Rock action beckons when Naam take the Wheatsheaf. Beards optional.

 

 

 

 

You check the gig listings.

You see the phrases HEAVY PSYCHEDELIA and DRONE CORE BEHEMOTHS next to a band’s name in a preview.

You don’t know the band.

But this sounds promising.

No, this sounds unmissable – colossal drone AND transcendence? In the same night? At the Wheatsheaf?

No-brainer. Naam are a band I’d never heard of but there’s no way I was missing that.

Didn’t manage to see the first support band but the second support, Oxfordshire three-piece Caravan of Whores, made an immediate impact. Again, not a band I knew. The singer looked familiar. But that’s because I’d seen him unloading a van of gear (musical) on the High Street a few hours earlier.

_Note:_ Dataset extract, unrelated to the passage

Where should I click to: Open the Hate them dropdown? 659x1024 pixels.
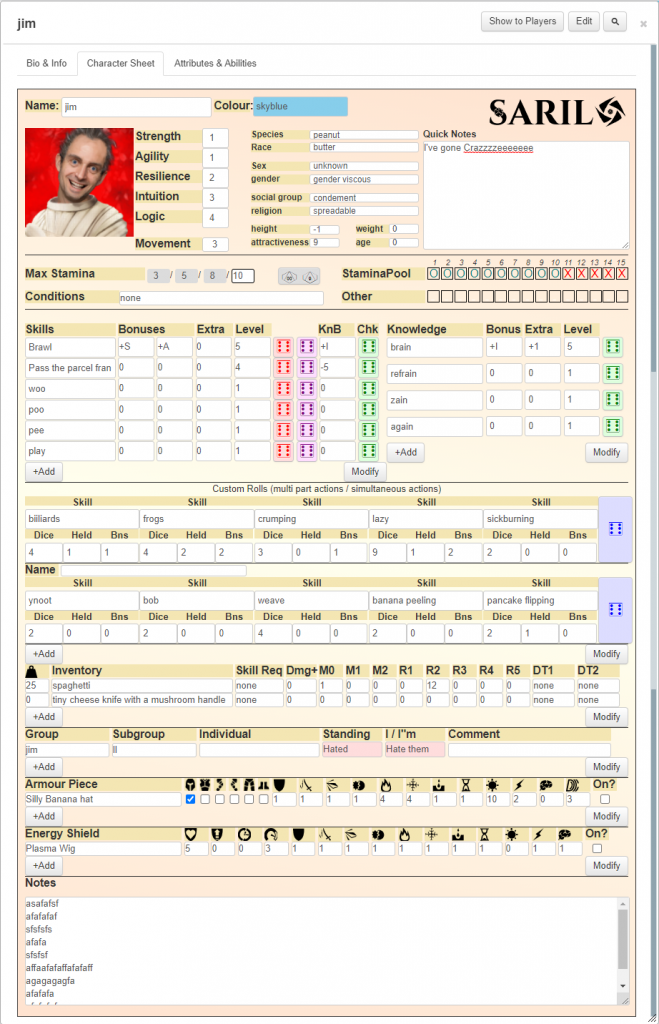(x=414, y=749)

Onstage, it’s muscular mid-tempo riffs they unload, riffs that reference 90s stoner yet are anchored by downer roots – less blues, more blackened. A few escapist psyche-jam flourishes and tasty time changes show that the Whores have the chops to shift their doom-riff devotion into something more textured.

And so to Naam, four unassuming fellas from Brooklyn signed to Tee Pee Records, the label that put out Sleep’s restored Dopesmoker record a decade ago.

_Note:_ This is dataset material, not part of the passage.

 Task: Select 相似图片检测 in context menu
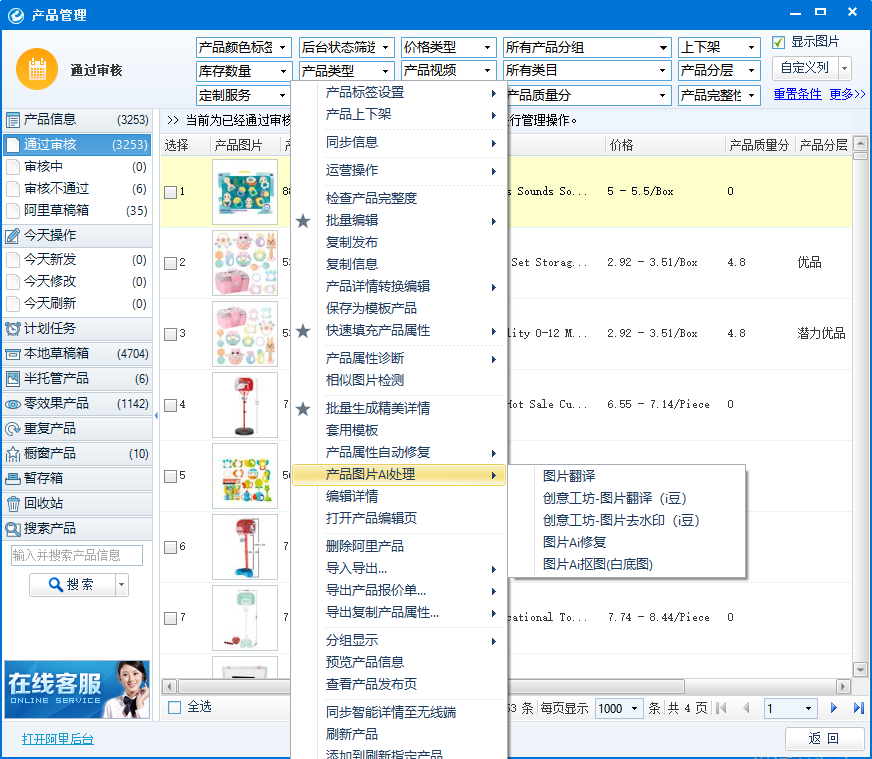[x=364, y=381]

Not for them the monolithic bludgeon of Matt Pike’s crew, though. No, these guys are a less singular musical proposition than that, preferring instead to embark on lengthy light-dark excursions that embrace Pink Floyd’s expansive moods but add a little heft.

With the odd nod towards post-Sleep mantra gods Om, as on Skyscraper, and an ever-present keyboard swirl, Naam craft some seriously free-flowing currents to carry you off and away. Tracks like Vow and Beyond bring the band’s tougher edge and Hawkwind pulse to the fore, while elsewhere they flit with ease between tempos, moods, density and space. Ebbing heavy prog with a psychedelic wash: that’s what fills the Wheatsheaf tonight.

Which makes the pre-gig drone core tag a bit …  off. SunnO))) and Ufomammut they ain’t.

But classic spacerock trippers they definitely are. If Black Mountain at their Bright Lights heaviest or Crippled Black Phoenix at their most Floydian make it onto your playlist, Naam are well worth checking. Keep your eye on ‘em.